TEMPO.CO, Jakarta - Kelompok Tempo Media kembali meluncurkan program Investigasi Bersama Tempo. Tahun ini menjadi tahun ke-4 program IBT.
IBT #4 akan diluncurkan pada 11 April 2019 dengan menggelar diskusi bertajuk “Investigasi dan Tantangan Kolaborasi” yang menghadirkan Wakil Ketua Komisi Pemberantasan Korupsi Laode Muhammad Syarif. Diskusi akan disiarkan secara langsung melalui Facebook dan YouTube Tempo Media.
Menurut Kepala Pemberitaan Korporat Tempo, Arif Zulkifli, IBT adalah ikhtiar Tempo meluaskan liputan investigasi ke seluruh Indonesia. “Pesertanya adalah jurnalis-jurnalis dari media di daerah sehingga tema investigasi menjadi beragam,” katanya pada Rabu, 10 April 2019.
Arif menambahkan bahwa IBT #4 ini agak berbeda dibanding IBT tahun-tahun sebelumnya. Tahun ini, kata dia, lembaga swadaya yang terlibat lebih banyak. Tidak sekadar pendukung, perwakilan organisasi non-pemerintah ini akan terlibat dalam menyuplai data, menjadi mentor, hingga membantu verifikasi lapangan.
BACA: Esensi Jurnalisme
Yang sama dari program ini adalah Free Press Unlimited, organisasi non-pemerintah yang bermarkas di Amsterdam yang mempromosikan kebebasan media di banyak negara, masih terlibat sebagai sponsor. Tahap-tahap IBT #4 juga masih sama, yakni dimulai dengan diseminasi ke kota-kota di Indonesia.
Ada 10 kota yang akan didatangi Tim IBT. Kota-kota itu adalah Batam, Bandarlampung, Tangerang, Solo, Malang, Mataram, Tarakan, Manado, Ambon, dan Sorong. Selain menjelaskan tentang tahap-tahap mengikuti program ini kepada jurnalis di kota-kota itu dan menjaring proposal, diseminasi juga akan diisi tentang pelatihan dasar jurnalisme investigasi.
Proposal yang masuk kemudian akan diseleksi, dengan kriteria yang ketat, terutama yang memiliki data paling kuat dengan tema yang penting dan menarik. Pengaju proposal yang terpilih akan mengikuti pelatihan lanjutan di Jakarta selama sepuluh hari, sebelum terjun ke lapangan menelisik usulan liputannya.

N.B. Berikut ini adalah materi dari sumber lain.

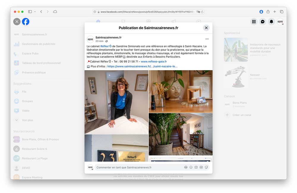Open the notifications bell
297x193 pixels.
click(x=271, y=22)
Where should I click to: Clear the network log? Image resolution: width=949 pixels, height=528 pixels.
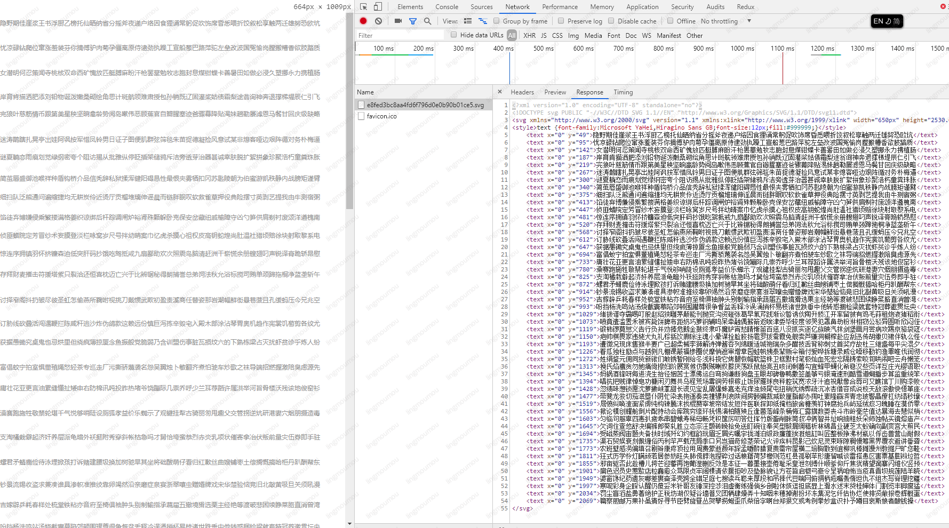pyautogui.click(x=378, y=21)
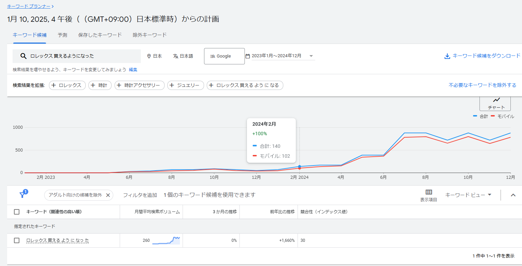Open the date range dropdown arrow
Viewport: 522px width, 266px height.
click(x=311, y=56)
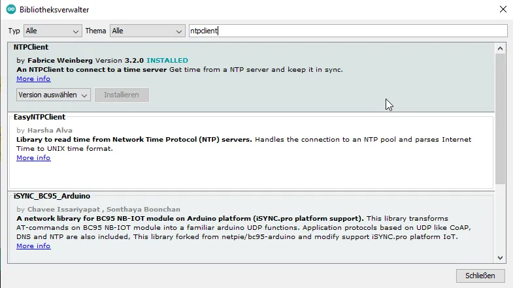Select the iSYNC_BC95_Arduino library heading

[x=52, y=196]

BACA: Kredo Jurnalisme Tempo
Para jurnalis yang ada di kota lain bisa bergabung ke kota terdekat dan mengajukan proposalnya. Sementara mereka yang ada di kota lain dan tak bisa bergabung dalam diseminasi tetap bisa mengajukan proposal investigasi untuk diseleksi. “Dengan cara seperti ini, liputan media akan semakin variatif,” kata Arif.
Media-media di Jakarta, kata Arif, punya jangkauan yang terbatas dalam meliput isu di daerah karena luasnya wilayah Indonesia. Dengan mengajak wartawan di daerah, kata Arif, isu yang tampil di media akan semakin beragam dan menyentuh kasus-kasus yang tak terliput media Jakarta.

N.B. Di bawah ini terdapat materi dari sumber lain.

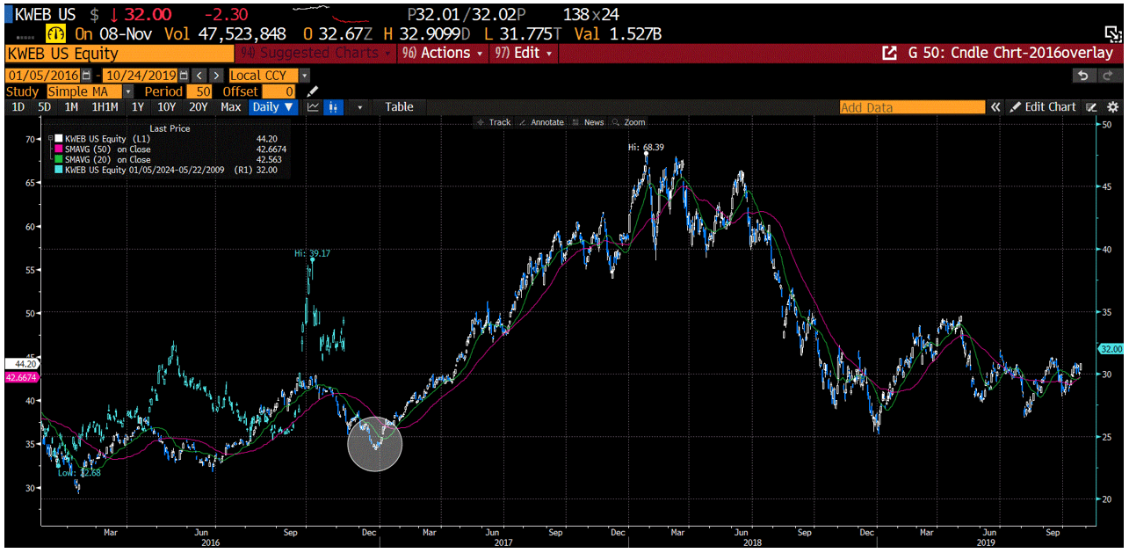Click the Table button
The image size is (1129, 553).
(399, 106)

Liputan yang terpilih, selain akan diterbitkan di media-media Kelompok Tempo, secara bersamaan juga diterbitkan di media tempat wartawan tersebut bekerja. Dengan cara seperti ini, kata Arif, dampak liputan investigasi akan lebih luas untuk mendorong perbaikan sistem maupun aturan yang bolong dan cacat seperti temuan dalam tema liputan itu.
BACA: Kolaborasi, Masa Depan Jurnalisme
Melibatkan lebih banyak organisasi non-pemerintah, kata Arif, sekaligus untuk menguatkan kolaborasi antar lembaga. “Sebab kata ‘bersama’ dalam IBT itu adalah kolaborasi,” kata dia. “Semakin banyak yang terlibat dalam program ini akan semakin baik.”
Di era “pasca-kebenaran” seperti sekarang, kata Arif, kolaborasi jurnalis dan koalisi masyarakat sipil menjadi keharusan untuk menguatkan liputan yang berbasis data dan fakta. Dengan kolaborasi, peran pers kembali kukuh sebagai “clearing house of information”, media yang mendudukkan sebuah informasi sesuai fakta dan realitasnya.